On 12/14/06, Fabian Keil <[EMAIL PROTECTED]> wrote:

Erik Norgaard <[EMAIL PROTECTED]> wrote:

> I have been thinking to make /home on my laptop encrypted - seems like a
> good idea if it gets stolen. Now, how safe is this? Not in terms of the
> strength of the encryption algorithm, but in terms of integrity.

I have no insight on the code, but as nobody else answered,
my response may be better than nothing.

> What happens in case of power failure, the battery runs out or system
> crashes for whatever reason?

I have my home slice encrypted with GELI for several month now
and so far I didn't notice any effects on the data integrity.
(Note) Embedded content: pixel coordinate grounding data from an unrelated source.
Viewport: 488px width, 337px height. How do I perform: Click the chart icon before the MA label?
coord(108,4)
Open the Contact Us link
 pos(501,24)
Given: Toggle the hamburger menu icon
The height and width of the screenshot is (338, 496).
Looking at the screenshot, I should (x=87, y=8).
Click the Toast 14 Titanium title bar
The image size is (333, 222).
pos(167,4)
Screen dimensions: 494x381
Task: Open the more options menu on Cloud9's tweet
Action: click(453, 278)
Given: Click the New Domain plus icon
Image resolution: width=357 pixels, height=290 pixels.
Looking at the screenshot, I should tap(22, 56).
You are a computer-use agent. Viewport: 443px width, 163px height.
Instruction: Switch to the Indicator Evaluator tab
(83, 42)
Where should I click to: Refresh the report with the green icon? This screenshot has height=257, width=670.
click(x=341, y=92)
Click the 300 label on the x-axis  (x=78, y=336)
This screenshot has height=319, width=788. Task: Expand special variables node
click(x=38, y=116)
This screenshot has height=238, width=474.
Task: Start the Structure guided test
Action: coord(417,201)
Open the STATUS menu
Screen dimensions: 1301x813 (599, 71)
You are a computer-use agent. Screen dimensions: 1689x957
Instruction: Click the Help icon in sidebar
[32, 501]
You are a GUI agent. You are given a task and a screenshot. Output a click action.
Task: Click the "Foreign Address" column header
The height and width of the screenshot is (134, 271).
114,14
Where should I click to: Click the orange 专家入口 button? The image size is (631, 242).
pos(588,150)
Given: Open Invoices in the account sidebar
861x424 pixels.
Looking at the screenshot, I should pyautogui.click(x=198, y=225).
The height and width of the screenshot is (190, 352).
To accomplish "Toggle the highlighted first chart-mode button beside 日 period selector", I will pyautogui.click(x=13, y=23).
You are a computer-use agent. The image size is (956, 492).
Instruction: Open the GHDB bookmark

I experienced several system crashes and one or two power failures
do to empty battery but I didn't lose any data already saved
on the disk (that I know of).

The only inconvenience is that the system boots to single-user
mode if the home slice isn't clean and I then have to fsck it
manually.

At that point the password for the key is already entered,
so I'm not sure why the slice can't be fscked automatically.
It could be the .eli extension, but I didn't investigate this
any further.

Fabian
--
http://www.fabiankeil.de/



Erik,

I also use geli and it works great. I have had power failures as well and
have not lost any data upon reboot.

Fabian,

Yes the manual fsck is a pain. I am not sure why it has to be done manually
either, but I don't think it is just the .eli extension.  Did you notice you
have to specify that it is UFS as well?



Another thing to consider is the performance hit when using geli with a high
encryption. I have mine set to the highest (I think) bit possible and when
transferring anything ~500MB+ it lags the system a bit to do the encryption.